> _Problem statement_: Could you give back the lines that open with the line containing "Identify the location of the painter's" and close with the line containing "the icon below", replacing "Shopping List" with "Grocery List" and leaving everything else unchanged?

══════════════════════════════

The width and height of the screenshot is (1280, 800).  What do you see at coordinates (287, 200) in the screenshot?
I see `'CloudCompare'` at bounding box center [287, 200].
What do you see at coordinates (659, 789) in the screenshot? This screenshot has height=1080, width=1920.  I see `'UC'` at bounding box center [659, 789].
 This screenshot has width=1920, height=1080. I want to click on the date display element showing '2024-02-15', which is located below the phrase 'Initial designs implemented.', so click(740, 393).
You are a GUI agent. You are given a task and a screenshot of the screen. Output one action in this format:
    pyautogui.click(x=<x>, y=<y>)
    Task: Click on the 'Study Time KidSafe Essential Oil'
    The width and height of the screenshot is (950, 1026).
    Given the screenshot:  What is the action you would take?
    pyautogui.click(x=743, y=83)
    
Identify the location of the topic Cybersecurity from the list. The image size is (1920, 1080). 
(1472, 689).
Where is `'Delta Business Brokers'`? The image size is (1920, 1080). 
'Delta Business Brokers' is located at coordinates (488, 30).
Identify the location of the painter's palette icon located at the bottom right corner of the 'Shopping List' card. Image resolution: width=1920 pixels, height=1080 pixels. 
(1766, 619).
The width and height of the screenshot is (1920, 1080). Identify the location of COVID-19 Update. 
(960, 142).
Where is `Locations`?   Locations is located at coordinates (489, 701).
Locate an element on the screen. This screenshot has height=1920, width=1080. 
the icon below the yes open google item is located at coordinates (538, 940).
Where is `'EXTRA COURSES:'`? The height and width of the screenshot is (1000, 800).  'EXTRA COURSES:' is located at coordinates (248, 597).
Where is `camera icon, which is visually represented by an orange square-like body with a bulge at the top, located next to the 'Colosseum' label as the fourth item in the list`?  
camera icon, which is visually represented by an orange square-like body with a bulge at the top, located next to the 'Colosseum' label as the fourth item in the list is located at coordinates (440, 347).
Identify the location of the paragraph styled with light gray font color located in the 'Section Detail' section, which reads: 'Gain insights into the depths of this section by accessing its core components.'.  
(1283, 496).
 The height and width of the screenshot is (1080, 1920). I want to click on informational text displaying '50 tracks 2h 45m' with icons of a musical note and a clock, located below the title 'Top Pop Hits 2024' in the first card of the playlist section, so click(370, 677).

══════════════════════════════

> _Written response_:
Identify the location of the painter's palette icon located at the bottom right corner of the 'Grocery List' card. Image resolution: width=1920 pixels, height=1080 pixels. 
(1766, 619).
The width and height of the screenshot is (1920, 1080). Identify the location of COVID-19 Update. 
(960, 142).
Where is `Locations`?   Locations is located at coordinates (489, 701).
Locate an element on the screen. This screenshot has height=1920, width=1080. 
the icon below the yes open google item is located at coordinates (538, 940).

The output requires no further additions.